APNIC had a great post about NAT66 back in 2018. You should totally read it. I consider it a fair review of the questions surrounding NAT’s use in 2020. Again, NAT has a purpose and when used properly and sparingly for that purpose it works well. In the case of the article, Marco Cilloni (@MCilloni) lays out the need to use NAT66 to use IPv6 at his house due to ISP insanity and the latency overhead of using tunnels with Hurricane Electric. In this specific case, NAT66 was a good tool for him to use to translate his /128 address to something useable in his network.

If you’re brave, you should delve into the comments. A couple of my favorite passages:

People from your side completely fail to understand that while NAT was not designed for security, it did bring security, in particular for home users.

Either the IPv6 community sobers up and starts actively supporting NAT or you can kiss the IPv6 protocol goodbye. I’ve put many many hours into IPv6 integration and I’m starting to realize it’s a doomed protocol and should be scraped.

It’s obvious to me a decade later that there are two camps of people that discuss NAT66: Those that are using it for a specific purpose. And those that think it has to be enabled because they use it with IPv4 networks.
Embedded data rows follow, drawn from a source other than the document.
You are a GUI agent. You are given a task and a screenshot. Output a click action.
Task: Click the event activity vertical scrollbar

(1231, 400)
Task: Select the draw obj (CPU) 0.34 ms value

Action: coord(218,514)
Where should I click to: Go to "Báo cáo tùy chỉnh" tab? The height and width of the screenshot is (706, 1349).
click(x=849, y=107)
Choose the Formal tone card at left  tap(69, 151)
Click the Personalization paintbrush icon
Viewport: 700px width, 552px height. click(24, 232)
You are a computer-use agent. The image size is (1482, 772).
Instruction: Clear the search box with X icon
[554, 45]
An example of the former:

Pieter knew what he needed to do to make it work and he did it. Not because it was something that he configured on his home router to make the Internet work. But he also knew this wasn’t the optimal solution. When you can’t change the ISP router to accept RAs you need a workaround. There are a ton of stories I get from people just like Pieter that involve a workaround or a specific thing like provider-independent address space not being available. These are the kinds of situations that tools like NAT were designed to solve.

X, Why, Z

Let’s get back to my earlier question: WHY?
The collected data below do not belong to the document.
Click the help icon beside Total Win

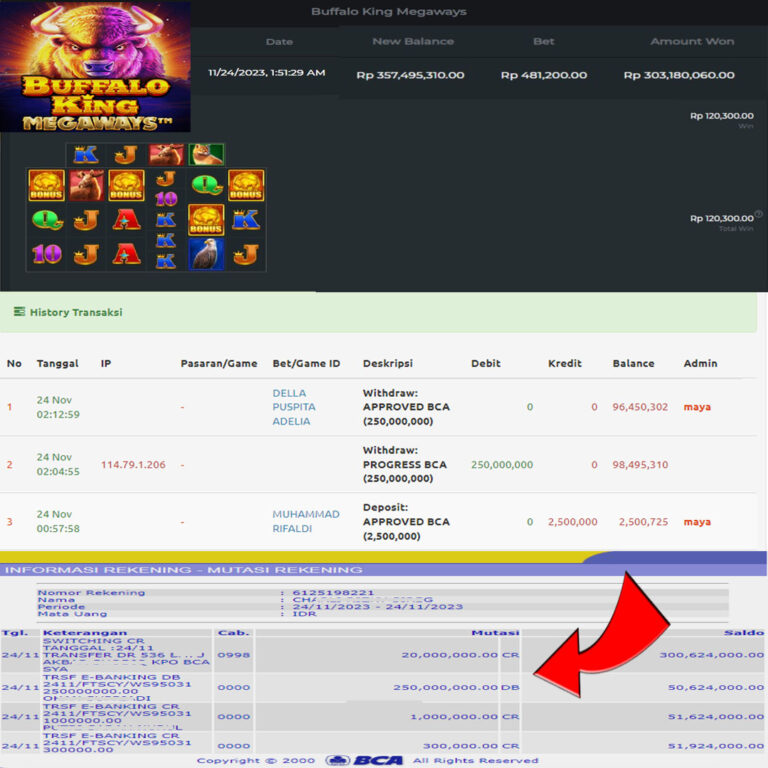click(x=758, y=214)
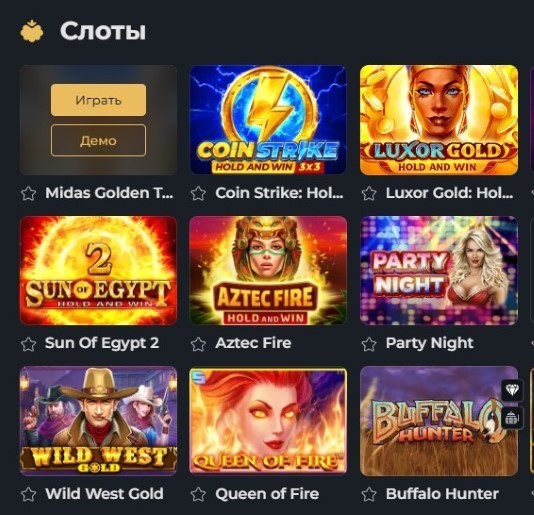Open the Слоты section heading
Image resolution: width=534 pixels, height=515 pixels.
103,31
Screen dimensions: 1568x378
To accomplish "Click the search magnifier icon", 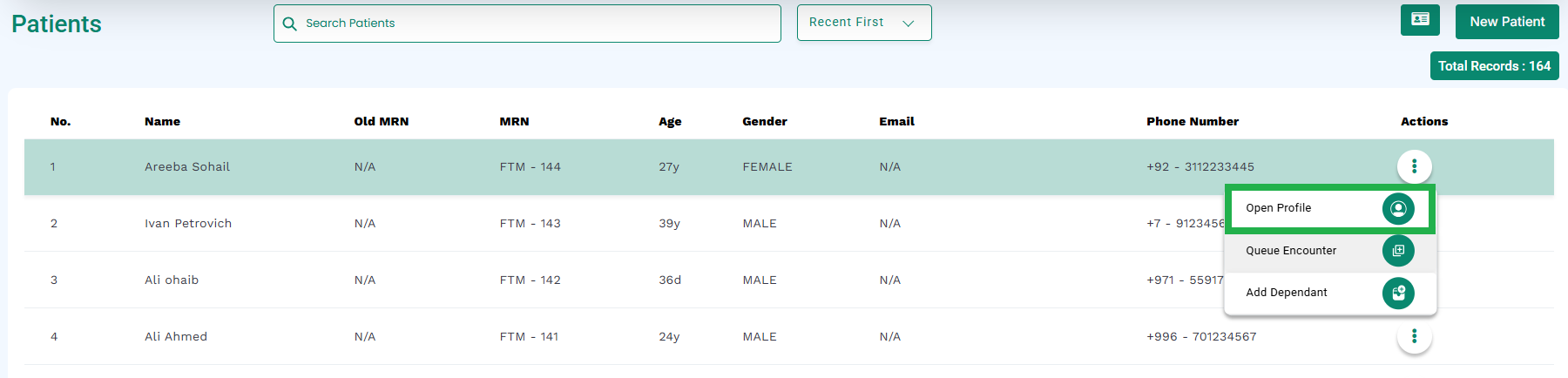I will point(290,24).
For those that believe that NAT66 needs to be used everywhere, why? Is it because you’re used to using RFC1918 address space to conserve addresses? Maybe you don’t like the idea of your MAC address “leaking” onto the Internet? How about providing enhanced security, as the commenters above mentioned? There’s even a comment on my original post from late last year about using NAT to force redirects for DNS entries to avoid having Google overriding DNS on his Android phone. Why?

For me, this always comes back to the same answer I give again and again. NAT, used for a purpose, isn’t inherently evil or wrong. It’s when people start using it for things it wasn’t designed for and breaking every other thing that it becomes a crutch and a problem. And those problematic solutions always cause issues somewhere down the line.

NAT44 broke FTP. It broke end-to-end communications. It created the need for big, hungry middle boxes to track state of connections. It conflated addressing and firewall functions. Anyone that screams at me and tells me that NAT provides security by obscuring addresses usually has an edge firewall doing NAT for them. In a true one-to-one NAT configuration, accessing the public or global IP address of the host in question does nothing to halt the traffic from being passed through. People who talk to be about address obfuscation with NAT44 or NAT66 usually mean PAT, not NAT. They want one address masquerading as all the addresses in their organization to “hide” themselves from the Internet.

Why does NAT need to solve those problems? I get the complexity of using provider independent (PI) space internally and the need to configure BGP to avoid asymmetric routing. Especially if your upstream provider isn’t paying attention to communities or attributes you’re using to avoid creating a transit network or weight traffic to prefer one link over the other. NAT may be a good short-term solution for you in these cases. But do you really want to run NAT66 for the next decade because of a policy issue with your ISP? That, to me, is the ultimate in passive-aggressive configuration. Why not just jump through hoops instead of hammering out a real solution?

I may sound like a 5-year-old, but “WHY” is really the most important question you can ask. Why do you need NAT66? Why do you even need IPv6? Is it a requirement for a contract? Maybe you have to enable it to allow your application to be uploaded to the walled garden store for your mobile provider. Maybe you just want to play around with it and get an Hurricane Electric Sage t-shirt. But if you can’t answer “WHY” then all the other things you want aren’t going to make sense.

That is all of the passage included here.